July 13, 2012
In a significant decision, the Appellate Division of the Superior Court of New Jersey upheld a ruling to award Bruce Rambo a judgment of $6.31 million in a wrongful death and survivorship action. Roy Rambo, defendant and Bruce Rambo's father, was unable to access funds from his marital estate due to the Slayer Statute, which prevents killers from accessing funds from the estate of their murdered spouses. The defendant claimed that the invocation of the Slayer Statute improperly prevented him from accessing funds that were rightly his, resulting in the deprivation of the Sixth Amendment right to counsel of his choice in his legal defense.
The Appellate Division panel found that the restraints triggered by the Slayer Statute were directly supported by N.J.S.A. 3B:7-1 and that the defendant, who was represented by the Public Defender, was not denied of competent counsel. Furthermore, the panel declared that to permit the defendant to use the proceeds of the marital estate to pay the cost of private counsel would be a perversion of justice and in direct violation of the public policy expressed by the Legislature in N.J.S.A. 3B:7-5.
Christian Perrucci, a Partner the Litigation Practice Group at Florio Perrucci Steinhardt & Fader, LLC who represented Bruce Rambo in the matter explained, "This decision reaffirms that the Slayer Statute is wholly applicable to any surviving spouse who criminally and intentionally kills the decedent, and that use of that Statute in no way compromises the surviving spouse's Sixth Amendment right."

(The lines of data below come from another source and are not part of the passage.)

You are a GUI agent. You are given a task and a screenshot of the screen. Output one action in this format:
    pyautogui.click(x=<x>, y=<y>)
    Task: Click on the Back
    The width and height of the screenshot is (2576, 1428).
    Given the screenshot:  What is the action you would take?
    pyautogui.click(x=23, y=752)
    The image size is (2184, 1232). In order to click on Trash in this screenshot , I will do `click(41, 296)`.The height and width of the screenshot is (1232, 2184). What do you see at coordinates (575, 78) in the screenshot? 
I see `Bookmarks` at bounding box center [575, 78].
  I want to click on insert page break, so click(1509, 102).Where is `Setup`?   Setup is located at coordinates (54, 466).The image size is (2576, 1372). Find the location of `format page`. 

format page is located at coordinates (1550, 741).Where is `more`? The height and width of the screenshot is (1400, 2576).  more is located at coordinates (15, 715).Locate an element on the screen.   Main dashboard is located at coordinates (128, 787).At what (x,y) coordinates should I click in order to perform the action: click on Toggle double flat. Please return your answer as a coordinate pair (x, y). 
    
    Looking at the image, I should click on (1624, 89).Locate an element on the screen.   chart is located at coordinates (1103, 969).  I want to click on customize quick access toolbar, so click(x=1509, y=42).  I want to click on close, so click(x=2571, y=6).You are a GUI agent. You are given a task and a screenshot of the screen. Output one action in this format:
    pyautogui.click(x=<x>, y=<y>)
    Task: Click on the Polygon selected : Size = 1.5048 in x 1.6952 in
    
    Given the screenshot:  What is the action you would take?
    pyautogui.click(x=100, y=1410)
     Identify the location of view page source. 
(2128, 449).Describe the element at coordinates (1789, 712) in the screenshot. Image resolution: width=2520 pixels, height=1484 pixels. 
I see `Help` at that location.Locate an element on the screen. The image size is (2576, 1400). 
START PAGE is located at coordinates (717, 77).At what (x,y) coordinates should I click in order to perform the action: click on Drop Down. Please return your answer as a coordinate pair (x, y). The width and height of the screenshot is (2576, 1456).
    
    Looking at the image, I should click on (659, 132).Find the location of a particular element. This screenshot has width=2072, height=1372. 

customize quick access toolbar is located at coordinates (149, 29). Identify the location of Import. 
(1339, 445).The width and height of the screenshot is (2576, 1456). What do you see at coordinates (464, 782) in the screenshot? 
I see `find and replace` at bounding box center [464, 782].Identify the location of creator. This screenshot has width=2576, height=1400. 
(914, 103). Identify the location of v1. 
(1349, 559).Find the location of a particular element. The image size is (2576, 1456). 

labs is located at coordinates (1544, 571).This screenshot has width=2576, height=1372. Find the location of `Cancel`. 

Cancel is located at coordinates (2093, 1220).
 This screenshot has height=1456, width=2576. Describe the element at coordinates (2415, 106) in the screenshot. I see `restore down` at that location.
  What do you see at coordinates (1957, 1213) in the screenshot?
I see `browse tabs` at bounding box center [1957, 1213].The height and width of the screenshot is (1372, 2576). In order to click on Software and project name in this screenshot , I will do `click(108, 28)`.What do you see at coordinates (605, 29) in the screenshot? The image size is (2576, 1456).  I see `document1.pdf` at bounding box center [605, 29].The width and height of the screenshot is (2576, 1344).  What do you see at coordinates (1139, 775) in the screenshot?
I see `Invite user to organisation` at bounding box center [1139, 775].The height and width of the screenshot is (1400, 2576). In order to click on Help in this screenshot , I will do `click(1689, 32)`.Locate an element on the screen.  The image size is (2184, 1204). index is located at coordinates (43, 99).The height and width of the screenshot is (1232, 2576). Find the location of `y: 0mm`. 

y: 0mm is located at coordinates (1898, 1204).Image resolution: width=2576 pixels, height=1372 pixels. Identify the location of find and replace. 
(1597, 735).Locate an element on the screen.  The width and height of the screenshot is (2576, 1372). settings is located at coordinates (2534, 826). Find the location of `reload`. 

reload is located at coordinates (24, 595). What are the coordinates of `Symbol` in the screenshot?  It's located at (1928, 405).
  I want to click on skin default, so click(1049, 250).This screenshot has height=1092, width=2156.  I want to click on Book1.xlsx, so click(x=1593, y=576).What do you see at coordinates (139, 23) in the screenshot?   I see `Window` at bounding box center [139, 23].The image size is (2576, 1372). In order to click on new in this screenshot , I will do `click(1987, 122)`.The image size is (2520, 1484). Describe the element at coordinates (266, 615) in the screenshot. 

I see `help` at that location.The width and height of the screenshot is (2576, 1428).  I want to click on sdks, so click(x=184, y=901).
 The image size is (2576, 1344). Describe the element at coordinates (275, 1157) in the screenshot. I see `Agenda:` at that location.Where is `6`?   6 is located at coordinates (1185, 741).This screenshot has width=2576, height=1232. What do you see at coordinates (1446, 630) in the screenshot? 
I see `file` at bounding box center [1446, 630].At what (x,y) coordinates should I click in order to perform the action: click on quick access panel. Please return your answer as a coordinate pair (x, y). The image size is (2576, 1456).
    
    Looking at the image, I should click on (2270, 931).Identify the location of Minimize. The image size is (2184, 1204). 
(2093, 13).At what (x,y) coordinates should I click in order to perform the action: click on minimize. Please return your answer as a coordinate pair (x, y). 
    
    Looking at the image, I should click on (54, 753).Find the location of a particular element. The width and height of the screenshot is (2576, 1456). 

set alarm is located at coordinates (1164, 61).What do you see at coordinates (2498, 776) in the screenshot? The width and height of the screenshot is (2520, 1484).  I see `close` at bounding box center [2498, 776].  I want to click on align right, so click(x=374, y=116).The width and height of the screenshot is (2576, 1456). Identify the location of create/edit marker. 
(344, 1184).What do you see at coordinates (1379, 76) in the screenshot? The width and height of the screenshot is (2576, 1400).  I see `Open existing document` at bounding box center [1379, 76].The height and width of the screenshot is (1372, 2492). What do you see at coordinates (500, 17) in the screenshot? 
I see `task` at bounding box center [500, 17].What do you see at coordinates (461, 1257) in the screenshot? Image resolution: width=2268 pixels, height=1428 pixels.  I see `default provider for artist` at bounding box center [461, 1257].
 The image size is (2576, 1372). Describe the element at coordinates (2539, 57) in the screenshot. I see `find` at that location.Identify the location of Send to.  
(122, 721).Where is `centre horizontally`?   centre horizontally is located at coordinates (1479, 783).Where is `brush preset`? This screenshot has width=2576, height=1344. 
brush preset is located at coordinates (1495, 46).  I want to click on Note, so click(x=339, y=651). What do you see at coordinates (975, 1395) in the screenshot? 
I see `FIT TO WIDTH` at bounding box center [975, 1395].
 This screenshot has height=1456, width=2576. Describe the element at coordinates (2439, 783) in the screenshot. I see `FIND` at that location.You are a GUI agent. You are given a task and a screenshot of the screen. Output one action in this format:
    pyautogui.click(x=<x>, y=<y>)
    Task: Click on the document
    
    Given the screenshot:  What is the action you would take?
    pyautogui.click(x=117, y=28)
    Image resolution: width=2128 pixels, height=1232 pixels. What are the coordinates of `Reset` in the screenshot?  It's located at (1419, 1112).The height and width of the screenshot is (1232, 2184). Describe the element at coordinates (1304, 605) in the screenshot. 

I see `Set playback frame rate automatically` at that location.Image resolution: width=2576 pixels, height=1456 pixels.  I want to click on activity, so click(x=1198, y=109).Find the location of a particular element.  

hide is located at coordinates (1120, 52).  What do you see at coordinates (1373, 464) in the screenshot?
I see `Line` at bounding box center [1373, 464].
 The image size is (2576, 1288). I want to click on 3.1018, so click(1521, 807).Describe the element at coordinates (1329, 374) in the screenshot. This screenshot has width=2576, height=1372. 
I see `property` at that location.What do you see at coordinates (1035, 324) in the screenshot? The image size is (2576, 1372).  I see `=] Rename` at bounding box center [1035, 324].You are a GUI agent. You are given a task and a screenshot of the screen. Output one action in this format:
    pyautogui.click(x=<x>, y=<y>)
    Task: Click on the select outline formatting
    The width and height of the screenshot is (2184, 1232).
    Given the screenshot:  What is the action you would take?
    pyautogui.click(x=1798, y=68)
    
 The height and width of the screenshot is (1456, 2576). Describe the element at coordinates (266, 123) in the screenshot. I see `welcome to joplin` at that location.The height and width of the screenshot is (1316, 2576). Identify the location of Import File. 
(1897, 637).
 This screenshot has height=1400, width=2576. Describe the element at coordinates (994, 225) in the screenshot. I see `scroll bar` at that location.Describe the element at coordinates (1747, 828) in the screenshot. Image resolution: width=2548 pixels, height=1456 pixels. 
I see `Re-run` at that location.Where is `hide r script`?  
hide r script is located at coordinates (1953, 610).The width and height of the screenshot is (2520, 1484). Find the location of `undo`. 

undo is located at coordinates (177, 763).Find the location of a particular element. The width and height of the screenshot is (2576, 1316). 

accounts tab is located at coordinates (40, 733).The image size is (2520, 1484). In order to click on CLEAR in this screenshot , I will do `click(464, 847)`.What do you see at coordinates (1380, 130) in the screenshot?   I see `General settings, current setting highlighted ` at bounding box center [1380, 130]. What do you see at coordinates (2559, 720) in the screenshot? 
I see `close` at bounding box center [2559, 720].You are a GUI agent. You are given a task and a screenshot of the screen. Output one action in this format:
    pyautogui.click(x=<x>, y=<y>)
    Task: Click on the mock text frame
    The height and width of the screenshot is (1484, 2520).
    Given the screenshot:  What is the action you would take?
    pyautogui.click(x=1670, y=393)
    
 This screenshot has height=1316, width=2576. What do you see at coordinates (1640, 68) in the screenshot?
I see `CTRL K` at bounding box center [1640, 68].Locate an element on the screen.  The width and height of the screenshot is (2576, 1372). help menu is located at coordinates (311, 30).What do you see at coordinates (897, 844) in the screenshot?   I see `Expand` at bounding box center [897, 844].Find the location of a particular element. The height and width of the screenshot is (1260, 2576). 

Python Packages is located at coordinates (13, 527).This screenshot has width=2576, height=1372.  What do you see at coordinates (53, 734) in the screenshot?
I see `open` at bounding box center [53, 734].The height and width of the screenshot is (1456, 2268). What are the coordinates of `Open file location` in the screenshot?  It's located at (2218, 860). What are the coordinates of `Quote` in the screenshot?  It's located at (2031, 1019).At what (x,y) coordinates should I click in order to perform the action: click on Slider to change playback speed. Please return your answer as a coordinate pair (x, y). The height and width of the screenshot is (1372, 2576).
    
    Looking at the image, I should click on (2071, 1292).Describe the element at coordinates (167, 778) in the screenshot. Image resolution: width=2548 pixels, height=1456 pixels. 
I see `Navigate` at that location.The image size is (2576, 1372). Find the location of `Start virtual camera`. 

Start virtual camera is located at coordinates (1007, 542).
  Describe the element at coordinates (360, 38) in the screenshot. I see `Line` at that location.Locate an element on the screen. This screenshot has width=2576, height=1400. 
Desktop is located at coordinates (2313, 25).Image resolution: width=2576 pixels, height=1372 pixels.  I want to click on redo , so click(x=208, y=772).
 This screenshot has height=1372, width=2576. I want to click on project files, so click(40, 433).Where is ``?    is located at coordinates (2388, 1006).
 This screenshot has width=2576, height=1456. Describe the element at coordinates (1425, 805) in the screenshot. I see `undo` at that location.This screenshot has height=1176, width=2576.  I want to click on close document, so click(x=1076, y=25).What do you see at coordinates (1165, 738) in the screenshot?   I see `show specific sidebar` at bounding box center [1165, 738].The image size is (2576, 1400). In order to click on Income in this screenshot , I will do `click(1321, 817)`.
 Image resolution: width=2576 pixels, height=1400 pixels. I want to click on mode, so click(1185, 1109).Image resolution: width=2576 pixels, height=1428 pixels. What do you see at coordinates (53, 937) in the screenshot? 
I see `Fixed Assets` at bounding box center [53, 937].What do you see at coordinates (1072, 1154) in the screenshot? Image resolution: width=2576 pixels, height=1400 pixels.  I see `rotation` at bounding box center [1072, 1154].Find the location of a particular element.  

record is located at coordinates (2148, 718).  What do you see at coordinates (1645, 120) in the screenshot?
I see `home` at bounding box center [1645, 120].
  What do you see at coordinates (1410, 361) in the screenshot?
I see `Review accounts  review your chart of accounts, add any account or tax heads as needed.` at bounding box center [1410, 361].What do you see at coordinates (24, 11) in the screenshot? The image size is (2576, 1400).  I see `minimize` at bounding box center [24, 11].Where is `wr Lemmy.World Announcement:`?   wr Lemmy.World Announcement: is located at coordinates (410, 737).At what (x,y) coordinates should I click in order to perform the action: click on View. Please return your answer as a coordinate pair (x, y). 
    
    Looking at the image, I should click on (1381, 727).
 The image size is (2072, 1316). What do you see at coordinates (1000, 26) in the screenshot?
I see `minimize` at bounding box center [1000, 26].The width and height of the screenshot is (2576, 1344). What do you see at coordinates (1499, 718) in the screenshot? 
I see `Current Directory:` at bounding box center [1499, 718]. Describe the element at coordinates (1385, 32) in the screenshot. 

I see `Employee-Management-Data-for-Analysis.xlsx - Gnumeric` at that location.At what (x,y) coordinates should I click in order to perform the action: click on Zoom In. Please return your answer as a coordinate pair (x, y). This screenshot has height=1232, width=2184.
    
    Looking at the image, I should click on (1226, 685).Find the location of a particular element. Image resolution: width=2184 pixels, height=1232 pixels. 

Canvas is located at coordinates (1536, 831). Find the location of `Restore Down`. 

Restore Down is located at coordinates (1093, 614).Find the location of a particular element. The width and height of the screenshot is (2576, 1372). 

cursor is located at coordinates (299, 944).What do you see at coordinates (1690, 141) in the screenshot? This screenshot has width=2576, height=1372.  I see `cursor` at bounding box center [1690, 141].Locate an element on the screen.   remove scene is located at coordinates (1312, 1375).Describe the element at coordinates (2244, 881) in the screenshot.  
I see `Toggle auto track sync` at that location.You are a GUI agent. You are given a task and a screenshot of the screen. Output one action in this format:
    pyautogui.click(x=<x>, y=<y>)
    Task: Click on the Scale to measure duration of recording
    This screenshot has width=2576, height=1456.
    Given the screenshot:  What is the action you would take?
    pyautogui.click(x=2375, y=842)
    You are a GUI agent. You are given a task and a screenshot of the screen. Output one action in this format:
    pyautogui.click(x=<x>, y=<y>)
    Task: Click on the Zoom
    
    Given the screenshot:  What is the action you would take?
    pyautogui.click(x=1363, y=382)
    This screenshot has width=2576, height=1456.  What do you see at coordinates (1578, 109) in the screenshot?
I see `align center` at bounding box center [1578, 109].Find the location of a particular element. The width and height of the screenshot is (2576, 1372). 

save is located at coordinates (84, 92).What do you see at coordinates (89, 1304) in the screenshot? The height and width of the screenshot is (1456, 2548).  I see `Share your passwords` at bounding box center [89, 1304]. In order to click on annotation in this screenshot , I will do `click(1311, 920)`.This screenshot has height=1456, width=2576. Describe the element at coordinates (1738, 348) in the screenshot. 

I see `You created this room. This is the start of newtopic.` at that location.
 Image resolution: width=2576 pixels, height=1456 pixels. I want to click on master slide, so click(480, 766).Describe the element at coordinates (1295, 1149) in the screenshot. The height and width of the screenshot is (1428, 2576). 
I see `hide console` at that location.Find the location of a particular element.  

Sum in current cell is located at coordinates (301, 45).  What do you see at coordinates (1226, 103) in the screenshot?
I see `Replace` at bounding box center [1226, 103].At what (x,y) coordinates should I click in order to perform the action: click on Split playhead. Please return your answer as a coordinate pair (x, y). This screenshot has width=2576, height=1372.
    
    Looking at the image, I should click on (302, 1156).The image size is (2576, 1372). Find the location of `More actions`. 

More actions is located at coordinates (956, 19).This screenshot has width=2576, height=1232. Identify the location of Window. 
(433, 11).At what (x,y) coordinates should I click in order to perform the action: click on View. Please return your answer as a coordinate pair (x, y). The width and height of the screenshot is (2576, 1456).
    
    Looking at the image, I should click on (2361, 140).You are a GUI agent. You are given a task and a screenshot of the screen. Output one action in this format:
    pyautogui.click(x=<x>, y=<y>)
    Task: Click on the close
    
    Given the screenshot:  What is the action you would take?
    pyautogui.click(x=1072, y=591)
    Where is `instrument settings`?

In 2002, while defendant Roy Rambo was awaiting trial on charges of murdering his wife, Bruce Rambo, the parties' only son, was appointed administrator of his mother's estate and obtained an order pursuant to the Slayer Statute restraining defendant from utilizing any assets from the marital estate to fund his legal defense. After the defendant was convicted, Bruce obtained a judgment of $6.31 million in a wrongful death and survivorship action against the defendant on behalf of himself and his mother's estate.
The defendant subsequently challenged an order that equitably distributed the assets of his former estate, arguing that the court misapplied the Slayer Statute and prevented him from accessing funds that were rightly his, resulting in the deprivation of his Sixth Amendment right to counsel of his choice in his legal defense.
Perrucci concluded, "The decision is an important reaffirmation of the moral justification for the Slayer Statute. A spouse who intentionally kills his or her partner immediately cedes all rights to use proceeds of the marital estate to pay private attorney fees, a principle that the Appellate Division affirmed today."